Gênant. D’autant que le binôme Ayraulandien avait précisé :  » restez à moins de deux heures de Paris ».
Alors, de trois choses l’une :
– Aurélippetti voyage en navette spatiale;
– Elle nage vraiment très vite;
– L’ancien nom de l’ile Maurice étant « ile de France », elle a cru de bonne foi être restée à proximité.
Concrètement, qu’advînt-il ? Aurélie virée pour fumisterie intempestive?
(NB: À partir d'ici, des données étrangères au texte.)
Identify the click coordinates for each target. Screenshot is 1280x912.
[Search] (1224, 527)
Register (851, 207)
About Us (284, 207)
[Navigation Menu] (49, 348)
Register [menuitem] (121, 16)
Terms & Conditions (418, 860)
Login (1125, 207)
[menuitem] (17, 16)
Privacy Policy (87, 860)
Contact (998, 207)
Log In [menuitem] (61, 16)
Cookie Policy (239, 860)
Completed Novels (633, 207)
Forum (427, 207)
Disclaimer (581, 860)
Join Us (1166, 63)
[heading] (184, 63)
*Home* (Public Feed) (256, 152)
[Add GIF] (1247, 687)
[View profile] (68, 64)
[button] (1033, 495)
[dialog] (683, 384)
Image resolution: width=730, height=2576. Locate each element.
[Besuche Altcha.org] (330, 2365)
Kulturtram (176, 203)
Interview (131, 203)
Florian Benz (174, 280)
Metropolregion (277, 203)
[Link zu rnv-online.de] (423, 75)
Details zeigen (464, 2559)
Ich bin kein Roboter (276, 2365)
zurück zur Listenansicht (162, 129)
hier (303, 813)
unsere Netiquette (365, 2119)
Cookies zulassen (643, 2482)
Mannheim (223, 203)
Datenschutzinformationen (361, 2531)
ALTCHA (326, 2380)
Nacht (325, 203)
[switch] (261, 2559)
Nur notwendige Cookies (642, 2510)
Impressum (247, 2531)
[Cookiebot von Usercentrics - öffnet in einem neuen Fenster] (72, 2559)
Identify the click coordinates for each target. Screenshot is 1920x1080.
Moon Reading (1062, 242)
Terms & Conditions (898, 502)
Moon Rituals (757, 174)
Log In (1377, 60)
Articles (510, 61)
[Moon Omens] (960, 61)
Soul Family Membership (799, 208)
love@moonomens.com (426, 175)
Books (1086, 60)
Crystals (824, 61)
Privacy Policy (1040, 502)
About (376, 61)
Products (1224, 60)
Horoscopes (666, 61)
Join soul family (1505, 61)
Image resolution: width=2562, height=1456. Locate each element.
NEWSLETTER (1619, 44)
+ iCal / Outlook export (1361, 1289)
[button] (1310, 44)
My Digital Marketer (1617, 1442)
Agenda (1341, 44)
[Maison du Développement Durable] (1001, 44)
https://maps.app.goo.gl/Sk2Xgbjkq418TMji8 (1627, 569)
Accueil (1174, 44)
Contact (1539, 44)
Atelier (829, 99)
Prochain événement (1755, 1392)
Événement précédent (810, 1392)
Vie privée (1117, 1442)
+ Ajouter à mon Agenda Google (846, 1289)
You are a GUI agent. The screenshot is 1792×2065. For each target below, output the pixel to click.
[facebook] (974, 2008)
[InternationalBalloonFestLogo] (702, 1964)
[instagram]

Non, elle menaça d’attaquer le journal. « Atteinte à sa vie privée ».
O toi, Dame Inversion Accusatoire, que de services as-tu rendus ! Un canard people prend une ministre en flag’ de glandouille et désobéissance, c’est lui le coupable !
Le Syndicat de la Magistrature qui, comme chacun le sait, a le rythme dans la peau, a tout de suite su choper le tempo.
Ce « Mur des Cons », visqueux, méphitique, suintant la délation, la haine et le mépris, confine tout juste à la blague de potache, qu’ils disent. Ben quoi, les juristes aussi, ont le droit de s’amuser, non? Certains esprits chagrins trouveront le procédé « vichyste » ? Les représentants du SM vous expliqueront qu’en fait, « les heures les plus sombres de notre histoire » , pour eux, ça a été la dissolution du pacte germano-soviétique. En plus, l’expo-photo était parait-il « tombée en désuétude ». Depuis l’arrivée des copains au pouvoir, peut-on supposer.
Mais quel rapport avec l’exfiltrée mauricienne qui, aux dernières nouvelles, n’en a pas profité pour ouvrir un compte bancaire ?
Tout bêtement, pris dans leur crasse, ces braves syndicalistes s’en sont, eux aussi, pris au(x) photographe(s). « Ce local est privé ! »
Mauvaise réponse. Chacun peut afficher « Hollande bitomorphe » ou « Sarkouillemolle » à son domicile légal. Mais un local syndical, surtout relevant de la fonction publique, ne devient pas « local privé » dès lors qu’il est interdit au public.
En général, un magistrat connait le droit. Il peut même lui arriver d’être amené à l’appliquer. Si, si.
Sur ce coup, la crapulerie des « mureux » du S.M le dispute à l’incompétence.
Mais c’est pas grave, ils sont par définition dans le Camp-Du-Bien. Nous sommes rassurés.
La morale, quoique pas vraiment saine, n’en est pas moins sauve.